In 1995 Hubert de Givenchy retired as chief designer of Givenchy at the urging of LVMH’s new owner, Bernard Arnault, since 1989 and presented his last haute couture collection in Paris in July. He was followed by the eccentric Briton John Galliano in early 1996 and, after Galliano’s move to Dior, by the fashion scene’s British enfant terrible at the end of the same year, Alexander McQueen. McQueen created collections in a very different style for Givenchy almost every season, eventually fell over with Bernard Arnault and was released in 2001. McQueen was replaced in 2001 by his compatriot Julien MacDonald, who stayed until 2003. From 2003 to 2006, the British men’s fashion designer Ozwald Boateng created men’s fashion at Givenchy, whose collections were praised by the experts. Galliano, McQueen and MacDonald, with their sometimes daring and inconsistent designs, did not really help to re-establish the Givenchy brand as a sought-after luxury brand. The creations had received a lot of attention, but sales had declined. Hubert de Givenchy described the designs by Galliano and McQueen in 1999 as “the opposite of beauty and elegance”. This changed slowly after two years without a women’s fashion chief designer from 2005.
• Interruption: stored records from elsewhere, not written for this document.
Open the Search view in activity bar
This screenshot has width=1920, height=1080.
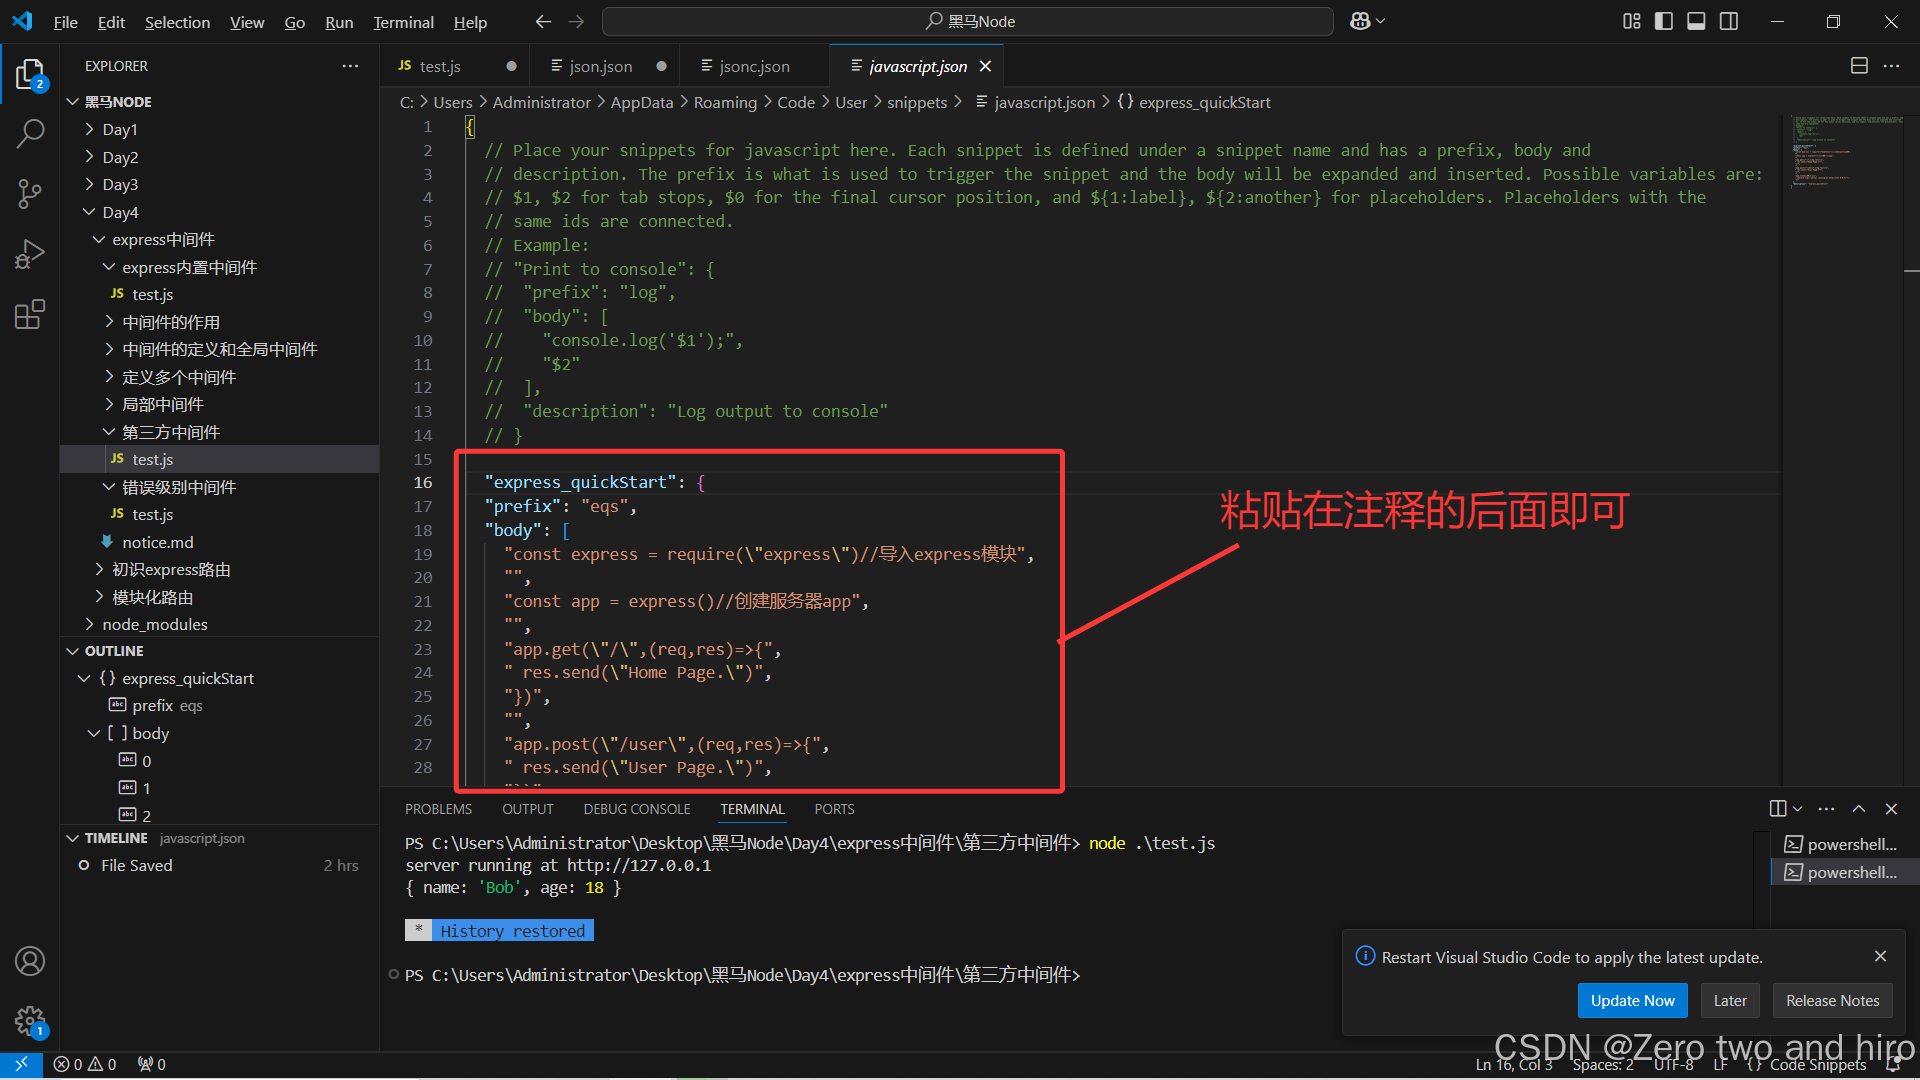(x=30, y=133)
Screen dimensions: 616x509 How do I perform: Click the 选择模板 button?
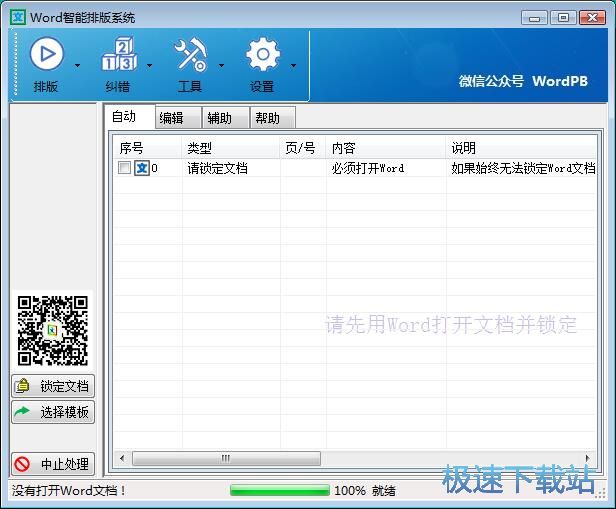pyautogui.click(x=53, y=412)
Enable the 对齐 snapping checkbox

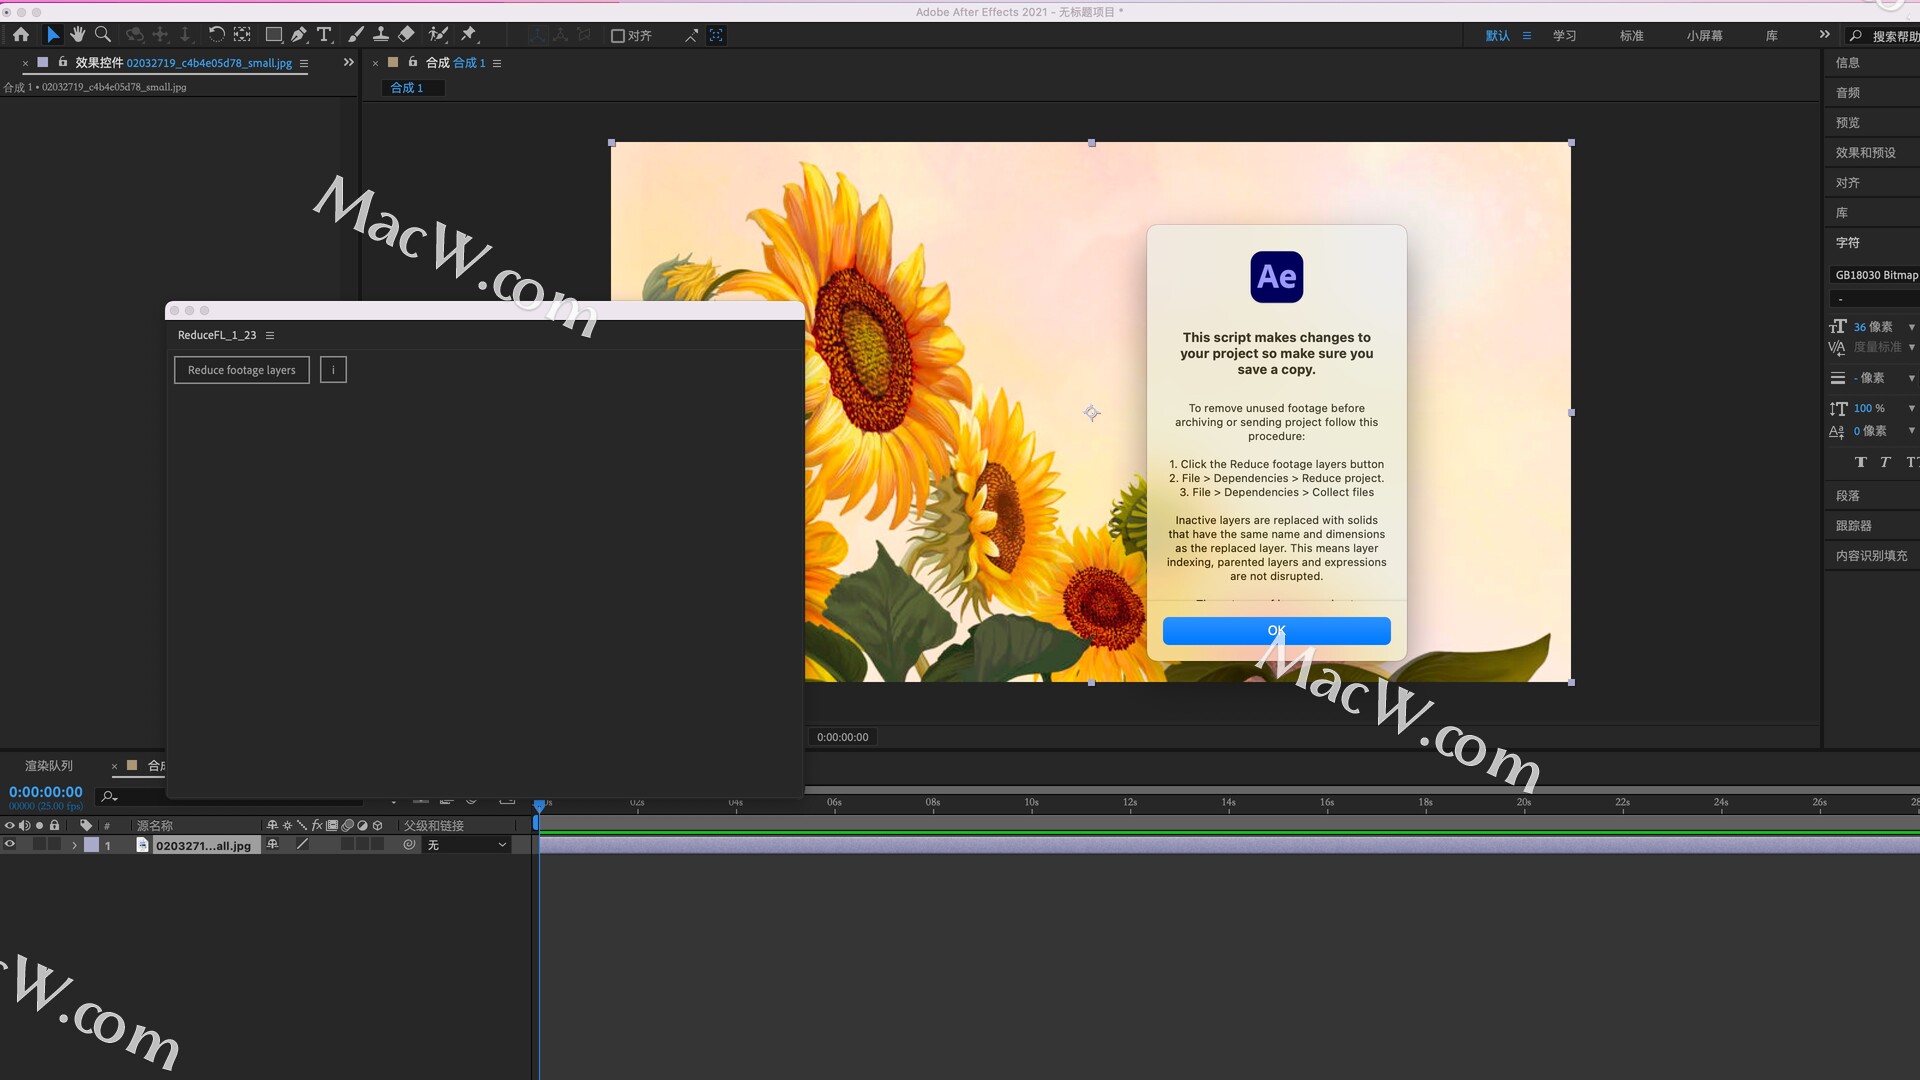tap(618, 36)
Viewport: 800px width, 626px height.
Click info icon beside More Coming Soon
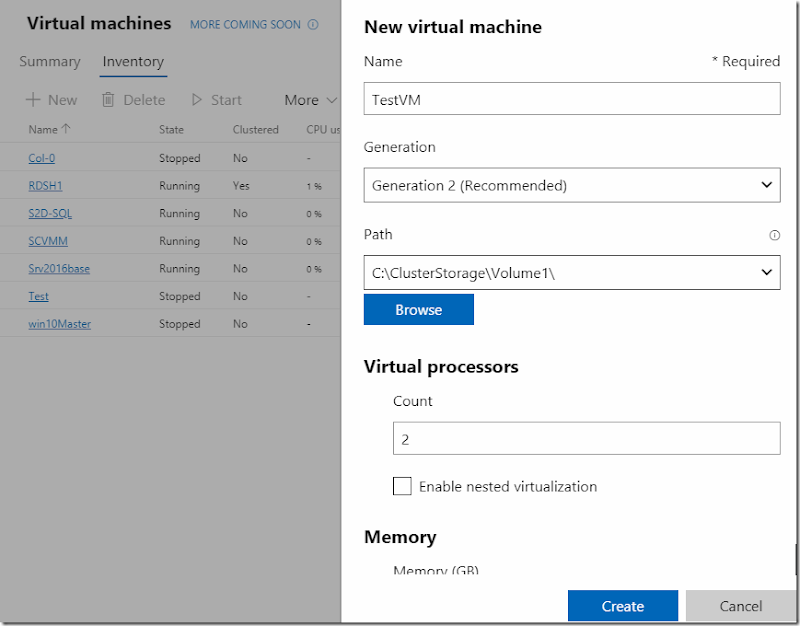tap(313, 24)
From 2005 to 2017, the initially rather unknown Italian Givenchy chief designer Riccardo Tisci was responsible for the haute couture and ready-to-wear collections for women; from 2008 he was also responsible for the men’s fashion of the house. Tisci gave Givenchy a new shine with his fashion collections , praised by the press from 2007, for which he was sometimes influenced by rock ‘n’ roll and Gothic, expanded the accessories collection and created, among other things, the popular Nightingale handbag , Shark boots with folded down flaps and often tops with large format prints. Under Tisci, which promoted the use of social media for Givenchy, Givenchy’s worldwide boutique network was expanded from seven in 2005 to 72 in 2017. In 2008 Givenchy outfitted the singer Madonna with costumes on her Sticky and Sweet tour. In 2009 the Givenchy Redux collection for women debuted, a slightly less expensive second line with bestseller models from previous seasons. Since 2010, Givenchy has no longer presented its haute couture models during fashion shows, but in presentations as a salon de couture for a select audience.